I've recently been re-reading Edward Storey's book "The Solitary Landscape", his 1975 journal about the Fens that I first read not long after it was published. As regular readers of this blog know that I, like Storey, love the Fens. I love them I'm sure because they remind me of the flat, marshy, coastal landscape of Essex on the Tendring Peninsular where I grew up. In consequence, coming to live and work in Cambridge on the edge of the fens in 2000 was a kind of homecoming for it, too, is a landscape neither fully land nor fully water. But, land and water aside there is also the shared special quality of light found in such flat landscapes and light is, of course, an obsession of all visual artists including photographers such as myself.  Here is how Storey begins Part Four of the book called "Spring Light And Full Circle"

I would always come back to this land, as I said at the beginning, for the low light of evening and the bright day's awakening. Light has been a recurring theme of this journal and being made aware of it again on this spring morning I suppose it is the one quality of the fen country that is most difficult to convey in words. One can talk about distance in terms of miles. It is possible to describe the flat land of rivers and farms. One can talk about the character of the people and give some idea of the great skies. But how can I write of the light in the fens so that a stranger might know what I mean?
          It is an elusive quality that I am after. It is true to say that some days there is a dazzling spread of light over the whole land that makes everything shine. It is true to say that some days there is a very soft lustre in the as that gives every house and field a quiet beauty far removed from winter's bleakness. It is a light that gives clarity and sharpness. It is also a light that subdues and blurs. But it is always there, even on wet days, in each season of the year, and always it influences one's view of the landscape itself ("The Solitary Landscape", Victor Gollancz, London 1975, p. 143)
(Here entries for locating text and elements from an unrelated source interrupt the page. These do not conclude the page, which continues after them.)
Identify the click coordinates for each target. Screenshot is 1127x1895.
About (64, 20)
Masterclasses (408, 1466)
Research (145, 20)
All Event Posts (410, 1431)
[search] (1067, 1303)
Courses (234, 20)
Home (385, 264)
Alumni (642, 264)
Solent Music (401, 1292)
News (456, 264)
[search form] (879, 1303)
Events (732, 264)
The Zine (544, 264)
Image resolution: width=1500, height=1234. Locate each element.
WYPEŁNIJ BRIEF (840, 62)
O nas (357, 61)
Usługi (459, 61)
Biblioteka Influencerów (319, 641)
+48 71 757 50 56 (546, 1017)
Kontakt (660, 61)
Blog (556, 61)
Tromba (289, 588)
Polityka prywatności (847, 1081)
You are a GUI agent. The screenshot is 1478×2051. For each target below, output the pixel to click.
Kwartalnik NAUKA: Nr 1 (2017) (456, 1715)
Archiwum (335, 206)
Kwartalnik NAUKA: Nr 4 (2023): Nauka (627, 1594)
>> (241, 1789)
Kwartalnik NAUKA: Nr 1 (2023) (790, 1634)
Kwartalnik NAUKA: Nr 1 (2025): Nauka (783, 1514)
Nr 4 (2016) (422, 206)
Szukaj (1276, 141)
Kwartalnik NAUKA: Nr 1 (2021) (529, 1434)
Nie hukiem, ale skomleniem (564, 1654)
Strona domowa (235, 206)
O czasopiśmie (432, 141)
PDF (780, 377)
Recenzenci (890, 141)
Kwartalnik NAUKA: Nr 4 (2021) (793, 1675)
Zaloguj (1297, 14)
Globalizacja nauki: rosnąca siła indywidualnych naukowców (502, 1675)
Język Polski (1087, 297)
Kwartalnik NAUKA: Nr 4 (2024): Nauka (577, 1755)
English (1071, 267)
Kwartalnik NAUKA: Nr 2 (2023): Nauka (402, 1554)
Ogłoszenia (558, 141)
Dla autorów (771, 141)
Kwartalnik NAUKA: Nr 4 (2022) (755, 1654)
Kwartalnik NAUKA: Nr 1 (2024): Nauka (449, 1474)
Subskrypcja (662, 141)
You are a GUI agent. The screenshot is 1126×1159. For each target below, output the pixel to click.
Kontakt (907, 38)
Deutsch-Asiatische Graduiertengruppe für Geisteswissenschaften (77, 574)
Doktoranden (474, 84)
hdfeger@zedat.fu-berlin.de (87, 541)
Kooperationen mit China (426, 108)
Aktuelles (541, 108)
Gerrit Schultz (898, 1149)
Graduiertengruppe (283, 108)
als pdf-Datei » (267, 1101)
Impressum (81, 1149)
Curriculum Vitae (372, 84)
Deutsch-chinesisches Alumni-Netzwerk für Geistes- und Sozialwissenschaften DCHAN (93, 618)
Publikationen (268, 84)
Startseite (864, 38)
Well, today, the light was wonderful as Susanna and I walked round the Cambridge University Botanic Garden.  Right in the middle is a little section of the garden devoted to fenland flora. As we got to it the sun suddenly shone on it full, bright and surprisingly warm for a February day and I could not resist taking a photo of the lovely scene before me. But the richness of the light on this little patch of fenland was such that not only was there to be seen a clarity and sharpness but also something that subdued and blurred and in the end a single, simple "development" of the photo didn't seem sufficient to express the complex richness of light I'd seen. So, getting back home, with a cup of tea in hand and the first two Fairport Convention LPs on the CD player,  I set about creating a few other images from my original to try to do the light some justice so a stranger to the fens might know what I, and I guess Storey, means.